#### REQUIREMENT:
In the passage on SEI software architecture webinars below, condense the paragraph that opens "In his webinar on improved architecture practice" into a shorter version that keeps its main facts.

#### TEXT PASSAGE:
For nearly two decades, the SEI has been instrumental in the creation and development of the field of software engineering known as software architecture. The software architecture of a program or computing system is a depiction of the system that fosters understanding of how the system will behave.

In the three webinars, SEI researchers Rob Wojcik, Felix Bachmann, and John Klein share insights from their work, including

  • what software architecture is and why it is important
  • why architecture evaluation methods can continuously ensure the creation of successful systems
  • how a system-of-systems perspective improves the analysis of enterprise architectures

In the first webinar on software architecture fundamentals, Wojcik points out that “We say that an architecture is not just descriptive . . . [it] is also prescriptive. It defines constraints on the way people can implement the architecture in a system. . . . The wrong choice of architectural structure will prevent us from achieving certain qualities” such as security, performance, and availability.

In his webinar on improved architecture practice, Bachmann examines an architecture-centric engineering approach to system development. In this approach, an organization’s business or mission goals drive the design of an architecture, and the system is built from that architecture in a way that satisfies qualities important to achieving those goals.

The purpose of an architecture evaluation, Bachmann says, is to answer this question: “Will the designed system solution have the properties to make the organization successful?”

Discussing enterprise architecture, Klein notes in his webinar that the SEI takes a system-of-systems view of enterprise architecture. “Taking that perspective is useful for us for analysis and evaluation.”

#### PROVIDED MATERIAL:
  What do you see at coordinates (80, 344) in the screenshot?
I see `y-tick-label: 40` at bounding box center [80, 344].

---

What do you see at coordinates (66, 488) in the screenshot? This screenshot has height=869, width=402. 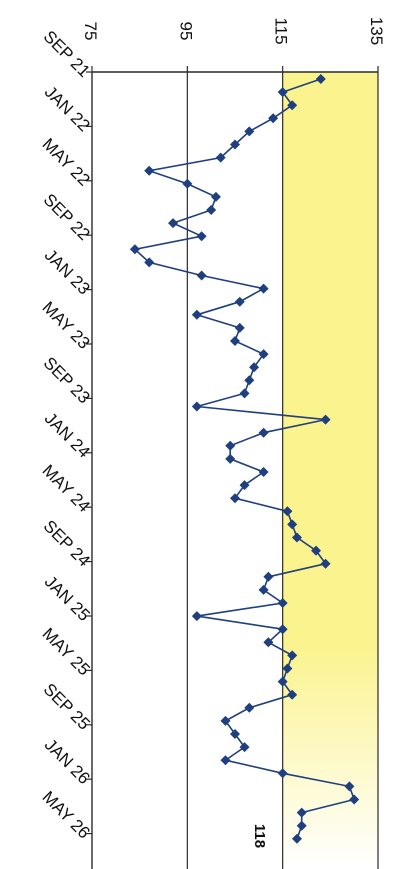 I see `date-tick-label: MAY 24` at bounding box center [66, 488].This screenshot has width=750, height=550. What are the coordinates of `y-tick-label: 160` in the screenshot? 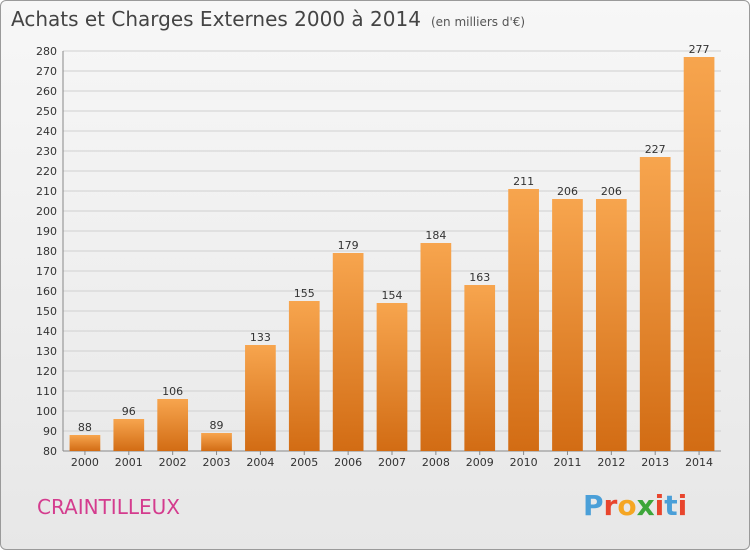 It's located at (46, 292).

#### EXPECTED ANSWER:
Bachmann's webinar on improved architecture practice covers architecture-centric engineering. In this approach, an organization's business or mission goals shape the architecture, and the system is built from it to satisfy the qualities needed to reach those goals.